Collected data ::
***
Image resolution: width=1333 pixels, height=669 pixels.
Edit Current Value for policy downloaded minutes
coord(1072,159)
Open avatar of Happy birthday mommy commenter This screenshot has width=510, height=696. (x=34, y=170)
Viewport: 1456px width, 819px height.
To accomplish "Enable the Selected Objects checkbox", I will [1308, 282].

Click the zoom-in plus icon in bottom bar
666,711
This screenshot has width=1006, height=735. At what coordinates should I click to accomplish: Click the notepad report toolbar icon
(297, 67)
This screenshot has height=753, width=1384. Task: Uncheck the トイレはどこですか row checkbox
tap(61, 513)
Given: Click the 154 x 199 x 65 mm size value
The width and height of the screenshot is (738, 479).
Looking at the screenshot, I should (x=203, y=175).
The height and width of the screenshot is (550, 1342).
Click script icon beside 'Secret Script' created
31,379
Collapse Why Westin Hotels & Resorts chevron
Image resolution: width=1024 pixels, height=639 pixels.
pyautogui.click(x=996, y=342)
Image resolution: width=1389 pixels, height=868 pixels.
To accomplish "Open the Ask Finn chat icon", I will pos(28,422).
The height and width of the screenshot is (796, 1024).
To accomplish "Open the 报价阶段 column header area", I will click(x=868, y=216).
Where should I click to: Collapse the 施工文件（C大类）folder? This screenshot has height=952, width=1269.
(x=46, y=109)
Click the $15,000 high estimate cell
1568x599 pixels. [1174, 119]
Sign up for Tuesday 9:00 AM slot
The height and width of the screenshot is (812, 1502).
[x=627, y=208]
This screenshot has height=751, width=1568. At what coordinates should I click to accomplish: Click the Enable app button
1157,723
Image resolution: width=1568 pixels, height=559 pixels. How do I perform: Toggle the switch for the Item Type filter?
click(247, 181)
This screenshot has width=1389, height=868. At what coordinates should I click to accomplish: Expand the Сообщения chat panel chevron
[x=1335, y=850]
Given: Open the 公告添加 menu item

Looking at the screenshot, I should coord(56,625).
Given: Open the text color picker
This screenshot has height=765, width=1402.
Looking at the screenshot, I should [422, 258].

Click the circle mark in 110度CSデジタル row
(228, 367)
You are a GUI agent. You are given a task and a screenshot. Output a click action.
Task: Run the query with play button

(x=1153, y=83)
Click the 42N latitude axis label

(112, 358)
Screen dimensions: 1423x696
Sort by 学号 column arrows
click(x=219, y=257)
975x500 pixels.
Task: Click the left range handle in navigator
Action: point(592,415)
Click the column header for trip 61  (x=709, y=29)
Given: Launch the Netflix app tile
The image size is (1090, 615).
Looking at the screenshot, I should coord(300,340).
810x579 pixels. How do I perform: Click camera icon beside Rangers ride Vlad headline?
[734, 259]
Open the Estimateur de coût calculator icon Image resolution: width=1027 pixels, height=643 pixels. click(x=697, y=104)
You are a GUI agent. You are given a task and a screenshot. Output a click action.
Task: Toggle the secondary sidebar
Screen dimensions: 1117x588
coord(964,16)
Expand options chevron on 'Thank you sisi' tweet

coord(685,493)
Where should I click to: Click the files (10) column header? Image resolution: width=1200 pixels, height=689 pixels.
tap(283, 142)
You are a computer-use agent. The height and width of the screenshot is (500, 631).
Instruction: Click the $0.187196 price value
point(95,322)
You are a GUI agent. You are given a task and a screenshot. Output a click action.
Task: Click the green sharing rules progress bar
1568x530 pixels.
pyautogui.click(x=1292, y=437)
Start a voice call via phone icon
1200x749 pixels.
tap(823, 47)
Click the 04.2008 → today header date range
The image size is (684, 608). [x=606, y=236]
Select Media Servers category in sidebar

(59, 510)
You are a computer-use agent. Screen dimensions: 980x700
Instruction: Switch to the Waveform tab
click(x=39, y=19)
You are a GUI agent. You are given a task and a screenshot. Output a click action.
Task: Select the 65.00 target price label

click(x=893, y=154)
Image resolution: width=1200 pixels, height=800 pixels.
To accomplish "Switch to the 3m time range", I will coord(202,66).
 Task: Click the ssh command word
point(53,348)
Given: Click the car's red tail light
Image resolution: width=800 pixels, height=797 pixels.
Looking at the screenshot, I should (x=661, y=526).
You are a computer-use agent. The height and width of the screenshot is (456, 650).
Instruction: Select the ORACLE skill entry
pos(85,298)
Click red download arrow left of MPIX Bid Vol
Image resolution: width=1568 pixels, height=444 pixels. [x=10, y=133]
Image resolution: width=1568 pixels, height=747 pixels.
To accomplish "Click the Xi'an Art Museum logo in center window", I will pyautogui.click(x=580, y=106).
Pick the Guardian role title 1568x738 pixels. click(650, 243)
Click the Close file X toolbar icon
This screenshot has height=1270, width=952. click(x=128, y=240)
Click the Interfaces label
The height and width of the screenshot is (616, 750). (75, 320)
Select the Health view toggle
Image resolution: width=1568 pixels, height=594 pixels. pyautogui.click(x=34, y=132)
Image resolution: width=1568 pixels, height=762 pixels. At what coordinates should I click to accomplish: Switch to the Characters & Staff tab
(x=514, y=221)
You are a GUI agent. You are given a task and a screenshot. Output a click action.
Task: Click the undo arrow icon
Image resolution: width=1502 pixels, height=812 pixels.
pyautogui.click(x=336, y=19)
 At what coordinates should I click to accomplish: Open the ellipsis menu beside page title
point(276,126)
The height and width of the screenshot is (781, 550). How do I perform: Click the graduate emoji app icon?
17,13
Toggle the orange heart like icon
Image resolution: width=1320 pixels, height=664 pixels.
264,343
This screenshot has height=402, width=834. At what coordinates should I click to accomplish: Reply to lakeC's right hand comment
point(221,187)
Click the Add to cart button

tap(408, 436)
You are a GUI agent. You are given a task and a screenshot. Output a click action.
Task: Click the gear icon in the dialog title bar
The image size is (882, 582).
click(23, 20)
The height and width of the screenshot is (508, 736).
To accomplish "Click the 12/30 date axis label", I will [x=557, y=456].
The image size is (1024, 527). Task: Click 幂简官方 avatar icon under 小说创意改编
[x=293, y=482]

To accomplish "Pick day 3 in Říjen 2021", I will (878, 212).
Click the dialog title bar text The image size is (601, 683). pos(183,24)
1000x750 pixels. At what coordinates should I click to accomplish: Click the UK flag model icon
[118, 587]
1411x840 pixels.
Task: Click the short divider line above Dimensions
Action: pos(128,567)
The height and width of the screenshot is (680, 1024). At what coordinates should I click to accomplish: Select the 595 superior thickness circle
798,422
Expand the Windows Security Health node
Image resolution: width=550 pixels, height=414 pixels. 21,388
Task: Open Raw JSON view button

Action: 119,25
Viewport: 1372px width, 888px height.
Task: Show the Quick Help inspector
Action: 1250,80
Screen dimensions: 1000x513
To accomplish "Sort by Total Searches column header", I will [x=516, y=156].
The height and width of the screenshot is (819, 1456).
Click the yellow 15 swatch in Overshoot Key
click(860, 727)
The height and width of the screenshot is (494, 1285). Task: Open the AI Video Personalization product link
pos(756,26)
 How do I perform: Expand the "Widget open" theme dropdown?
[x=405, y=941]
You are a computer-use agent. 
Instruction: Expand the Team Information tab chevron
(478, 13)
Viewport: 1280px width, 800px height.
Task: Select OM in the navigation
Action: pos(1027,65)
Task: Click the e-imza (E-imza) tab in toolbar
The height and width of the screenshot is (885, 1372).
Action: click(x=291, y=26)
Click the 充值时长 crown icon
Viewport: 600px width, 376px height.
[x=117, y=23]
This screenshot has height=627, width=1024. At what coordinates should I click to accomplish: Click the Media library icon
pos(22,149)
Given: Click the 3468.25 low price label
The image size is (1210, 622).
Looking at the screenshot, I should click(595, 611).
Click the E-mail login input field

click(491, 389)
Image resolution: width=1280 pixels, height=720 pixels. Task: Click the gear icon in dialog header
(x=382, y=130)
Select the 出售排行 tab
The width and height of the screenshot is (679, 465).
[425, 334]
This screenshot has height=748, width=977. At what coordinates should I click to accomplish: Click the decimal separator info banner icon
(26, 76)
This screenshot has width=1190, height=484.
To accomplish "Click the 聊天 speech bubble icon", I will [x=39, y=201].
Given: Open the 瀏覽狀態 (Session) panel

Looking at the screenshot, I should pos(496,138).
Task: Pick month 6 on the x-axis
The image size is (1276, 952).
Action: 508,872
***
Written request :: Copy out the records from the line containing "Select Media Servers category in sidebar" down to the line containing "(x=514, y=221)", including both of those lines.

Task answer ::
Select Media Servers category in sidebar

(59, 510)
You are a computer-use agent. Screen dimensions: 980x700
Instruction: Switch to the Waveform tab
click(x=39, y=19)
You are a GUI agent. You are given a task and a screenshot. Output a click action.
Task: Select the 65.00 target price label

click(x=893, y=154)
Image resolution: width=1200 pixels, height=800 pixels.
To accomplish "Switch to the 3m time range", I will coord(202,66).
 Task: Click the ssh command word
point(53,348)
Given: Click the car's red tail light
Image resolution: width=800 pixels, height=797 pixels.
Looking at the screenshot, I should (x=661, y=526).
You are a computer-use agent. The height and width of the screenshot is (456, 650).
Instruction: Select the ORACLE skill entry
pos(85,298)
Click red download arrow left of MPIX Bid Vol
Image resolution: width=1568 pixels, height=444 pixels. [x=10, y=133]
Image resolution: width=1568 pixels, height=747 pixels.
To accomplish "Click the Xi'an Art Museum logo in center window", I will pyautogui.click(x=580, y=106).
Pick the Guardian role title 1568x738 pixels. click(650, 243)
Click the Close file X toolbar icon
This screenshot has height=1270, width=952. click(x=128, y=240)
Click the Interfaces label
The height and width of the screenshot is (616, 750). (75, 320)
Select the Health view toggle
Image resolution: width=1568 pixels, height=594 pixels. pyautogui.click(x=34, y=132)
Image resolution: width=1568 pixels, height=762 pixels. At what coordinates should I click to accomplish: Switch to the Characters & Staff tab
(x=514, y=221)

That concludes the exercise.